I was raised in a family of musicians, so I’ve always had close ties with music. Since the age of four, I have sung, played the piano and drums. I have experimented a lot and tried the music of every genre.

Electronic music has fascinated and interested me since an early age, but I started making music in Uzbekistan where I had to live together with my parents. While living in Uzbekistan, I had a lot of free time on my hands so I did some stuff I enjoyed doing. I had never intended to return to Georgia, become a DJ and achieve the success I currently enjoy. I just have always liked what I’m doing, because I like to think. Techno is the kind of music that requires a lot of thinking. For me, techno is associated with melancholy and negative life experiences of a human being. I think whatever happens in our life, whether good or bad, makes us stronger. However, negative experiences give us more strength. Therefore, if you don’t fall and don’t rise again, you will neither comprehend such music nor be able to create it. Techno is a complex music; that is why, it took me almost seven years to reach the current level.

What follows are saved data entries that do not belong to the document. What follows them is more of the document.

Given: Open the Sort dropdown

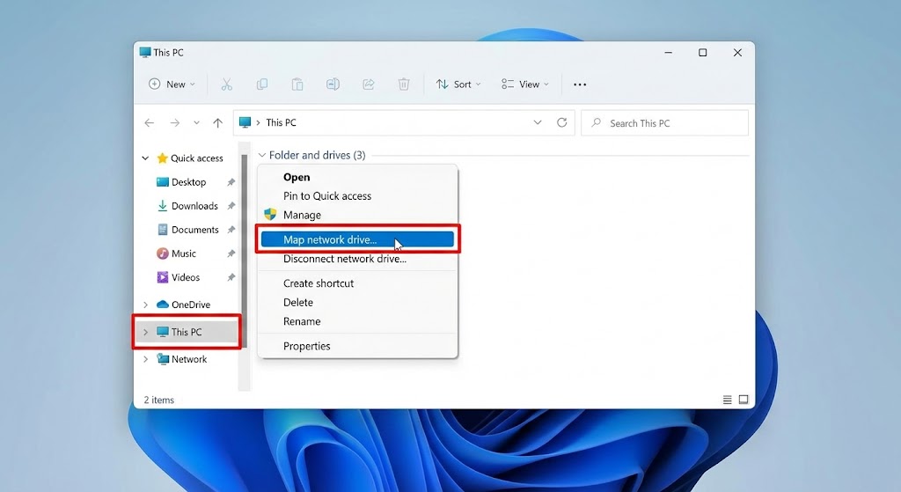Looking at the screenshot, I should tap(458, 84).
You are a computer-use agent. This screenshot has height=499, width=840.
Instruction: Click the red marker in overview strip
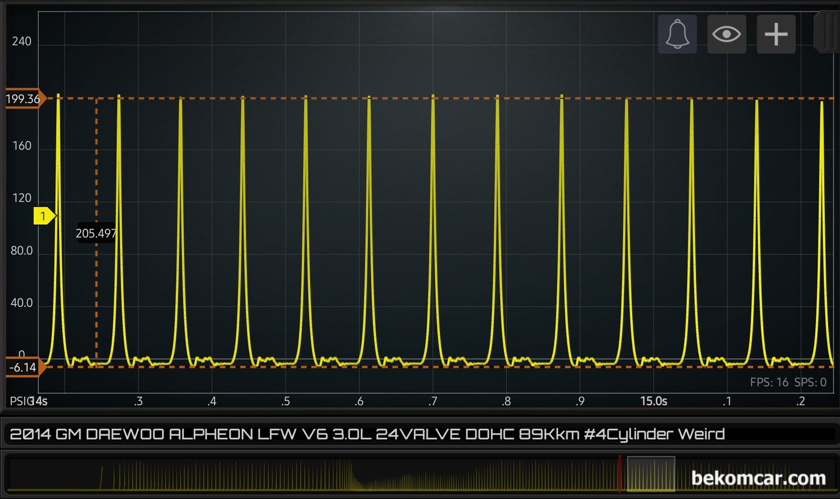pyautogui.click(x=619, y=473)
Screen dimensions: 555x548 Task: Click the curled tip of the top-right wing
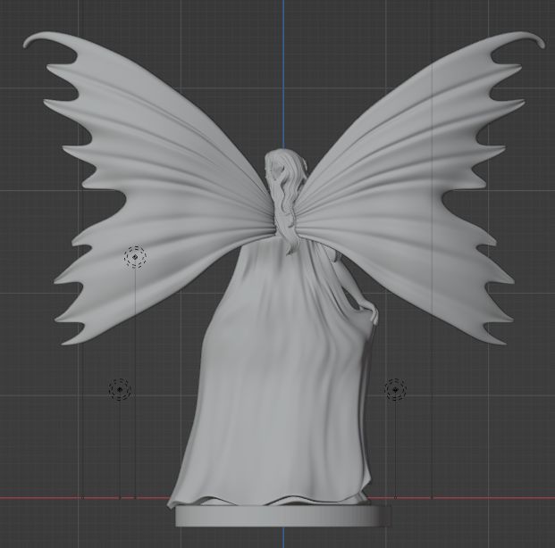tap(537, 38)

I kept making music after returning from Uzbekistan. Luckily, at the time, new clubs started to crop up in Tbilisi and the interest towards techno music was growing gradually.

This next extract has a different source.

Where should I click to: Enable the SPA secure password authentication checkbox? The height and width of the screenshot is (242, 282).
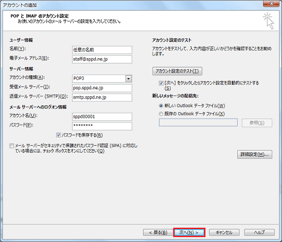(x=11, y=146)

I am quite emotional. Sometimes I’m troubled by conflicting emotions and I translate them into my music. I have been receiving offers from various countries for quite a while now. At the end of June, I’m going to Toulouse (France). For a musician, releasing music on a CD is a great achievement, for the simple reason that it remains a tangible treasure not to be lost in the cyberspace. My CDs have already been released under the Bassiani label and under a Greek label Olympos. By the end of this year, I will join the family of two large labels – the Spanish “SEMANTICA RECORDS” and the French ”LA CHINERIE”.

This year, “boiler room”, a series of world-renowned moving events was held in Tbilisi and I took part in it as well. It was the first time a Georgian product was exported from our country at such a large scale and I’m happy to say, that my music has enjoyed bigger interest since then.

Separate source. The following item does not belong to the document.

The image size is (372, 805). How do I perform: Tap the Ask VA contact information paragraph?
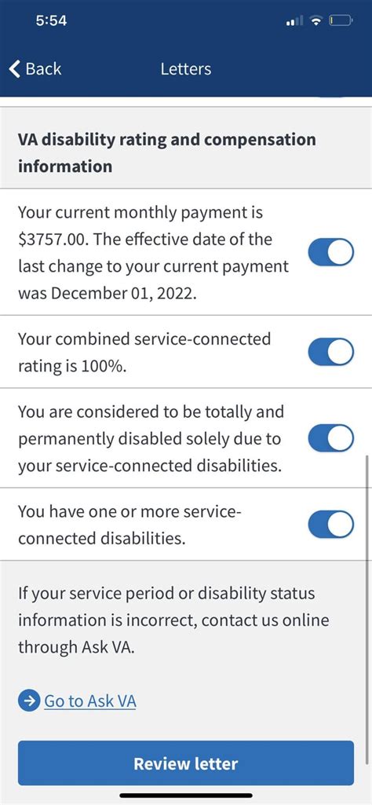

I put my experiences, emotions and thoughts into music. Everything that builds up, accumulates inside me, finds its way out and into my music. This is how I listen to other people’s music too, trying to imagine what the other musician must have felt while creating the composition. When you think like that, you have more empathy to another human being. Generally speaking, clubbing rules can easily apply to a larger society. In the club, every person has his or her personal space; in the club, it does not matter what your sexual orientation is, where you work or what family you come from. In the club, we try to make one another feel comfortable and, together, absorb the emotion that’s coming from the music playing at that very moment.

Speaking of attitudes towards sexuality, I think that in a patriarchal society, women are more likely to have common sense and empathy. Generally, women are more advanced and free of complexes in this country, than men. This field is the only one, unlike other fields, where sex and gender does not matter. Despite the fact that I am the first woman in this field to have achieved such success, I have never felt from my, mostly male, colleagues any kind of discrimination or envy. What matter is what kind of music you make! I have always felt their support. By the way, men in this field are very tolerant, open-minded and empathetic.

Unlike my colleagues, I have faced masculinity stereotypes from the listeners. “She’s a boy”, I’ve heard them say only because they, for some reason, think techno is a “music of boys”. They think they are paying me a complement by saying this. I don’t find it very irritating. Everybody has their own opinion.

Today, women especially need to be rebellious. But for this we need to be mature and confident in ourselves and our abilities, and must have a specific goal that drives us.

Initially, I had a conflict in the family because of my occupation. They worried that I was a girl, and sometimes I did not go home at night at the weekends, playing in clubs. I fought a lot to do what I wanted to do and it was not easy. My parents’ attitudes have changed since then. Now they are happy and proud and support me in what I do, and, of course, their support encourages me to achieve more.”